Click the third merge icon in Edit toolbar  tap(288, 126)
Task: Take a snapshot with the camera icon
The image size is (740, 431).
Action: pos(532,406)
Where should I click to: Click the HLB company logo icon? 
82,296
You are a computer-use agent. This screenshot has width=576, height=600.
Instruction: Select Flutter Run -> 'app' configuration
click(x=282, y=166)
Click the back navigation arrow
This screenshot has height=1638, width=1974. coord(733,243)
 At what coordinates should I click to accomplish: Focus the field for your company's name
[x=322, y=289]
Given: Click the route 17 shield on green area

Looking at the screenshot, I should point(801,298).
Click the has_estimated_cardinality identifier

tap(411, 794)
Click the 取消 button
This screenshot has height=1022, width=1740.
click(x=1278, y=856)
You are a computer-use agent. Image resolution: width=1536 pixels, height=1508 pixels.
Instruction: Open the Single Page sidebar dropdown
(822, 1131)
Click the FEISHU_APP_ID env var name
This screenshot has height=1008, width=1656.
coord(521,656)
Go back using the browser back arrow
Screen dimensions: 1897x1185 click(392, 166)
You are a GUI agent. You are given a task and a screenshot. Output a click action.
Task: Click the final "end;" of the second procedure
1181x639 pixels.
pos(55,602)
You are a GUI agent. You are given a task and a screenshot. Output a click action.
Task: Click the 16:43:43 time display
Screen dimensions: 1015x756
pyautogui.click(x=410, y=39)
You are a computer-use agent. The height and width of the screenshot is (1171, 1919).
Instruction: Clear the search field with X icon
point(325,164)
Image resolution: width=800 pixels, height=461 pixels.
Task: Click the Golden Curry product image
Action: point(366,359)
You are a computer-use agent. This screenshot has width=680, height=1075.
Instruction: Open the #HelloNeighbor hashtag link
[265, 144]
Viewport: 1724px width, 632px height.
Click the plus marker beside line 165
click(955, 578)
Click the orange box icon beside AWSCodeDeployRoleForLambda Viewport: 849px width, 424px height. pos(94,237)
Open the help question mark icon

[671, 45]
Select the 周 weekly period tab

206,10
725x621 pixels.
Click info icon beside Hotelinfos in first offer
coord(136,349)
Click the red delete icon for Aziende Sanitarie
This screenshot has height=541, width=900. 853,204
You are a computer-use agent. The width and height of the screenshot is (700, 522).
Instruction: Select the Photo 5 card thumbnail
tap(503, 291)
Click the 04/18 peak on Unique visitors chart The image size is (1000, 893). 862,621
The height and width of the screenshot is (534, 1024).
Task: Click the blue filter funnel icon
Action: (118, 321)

### INSTRUCTIONS FOR THE TASK
Locate "725x621 pixels." in the material, then quote the line that contains it and all lines after it through the final one.

### EXPECTED OUTPUT
725x621 pixels.
Click info icon beside Hotelinfos in first offer
coord(136,349)
Click the red delete icon for Aziende Sanitarie
This screenshot has height=541, width=900. 853,204
You are a computer-use agent. The width and height of the screenshot is (700, 522).
Instruction: Select the Photo 5 card thumbnail
tap(503, 291)
Click the 04/18 peak on Unique visitors chart The image size is (1000, 893). 862,621
The height and width of the screenshot is (534, 1024).
Task: Click the blue filter funnel icon
Action: (118, 321)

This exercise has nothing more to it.